Technoskepsi: Supporting students’ argumentation in science both indoors and outdoors with the use of on-line tools and handheld computers

27 January 2009, 1.30 PM - 27 January 2009, 1.30 PM

Maria Evagorou hosts a seminar.

Organised by Centre for Learning, Knowing and Interactive Technologies (L-KIT)

Speaker: Maria Evagorou – Kings College London

Room 410, 35 Berkeley Square, BS8 1JA. 1.30-2.30pm

The purpose of this study was to examine whether a specially designed learning environment (Technoskepsi), making use of various technologies (on-line tools and handheld devices) can support young students’ argumentation in science, both indoors and outdoors. A secondary purpose was to explore the contribution of the learning environment towards students’ motivation to learn science.
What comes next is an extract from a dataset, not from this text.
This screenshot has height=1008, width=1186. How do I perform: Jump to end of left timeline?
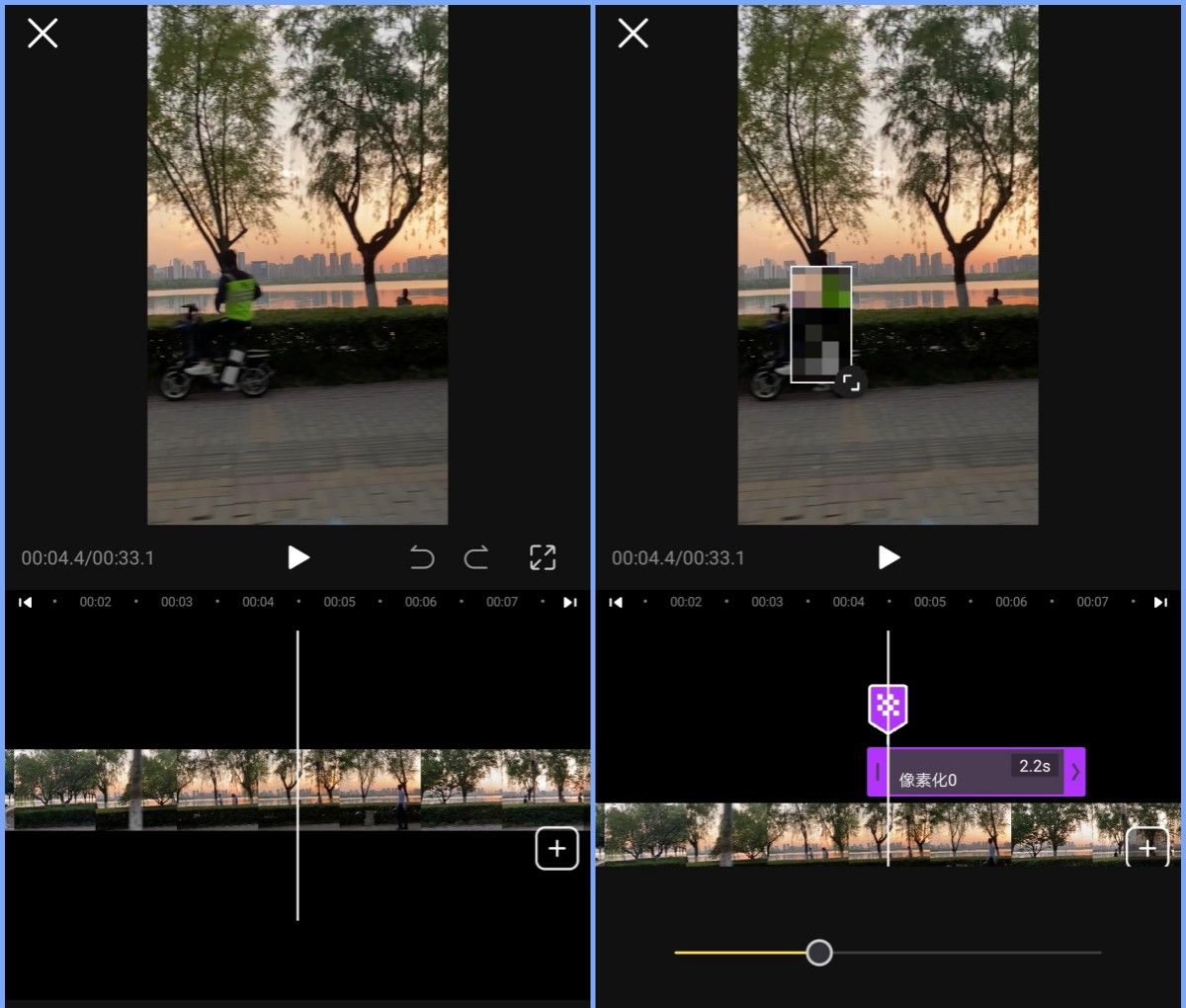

Technoskepsi was implemented with 18 students from a sixth-grade elementary school in Cyprus. The students worked in groups of three both indoors and outdoors for a period of eight, 80 minute lessons. Pre- and post- argumentation assessment tests were administered to all students, and students’ interactions in their pairs were video recorded. After the end of the instruction, all students were interviewed in order to identify whether the learning environment had motivated them or not. All arguments were categorized based on the Erduran et al. (2004) argumentation framework, and all interviews were open-coded. In general, the students engaged in the learning process and all groups were able to provide better arguments by the end of the instruction, supporting their decision during the whole classroom discussion. The handhelds were supporting data collection during the outdoor investigation, and have proved to be a motivation for students. Finally, an important aspect of the learning environment are the positive feelings of happiness and motivation that students expressed both during and after the instruction. An assumption is that handheld computers within the context of outdoors studies have the potential to support the collection and organization of data, while concurrently contributing to increasing student motivation.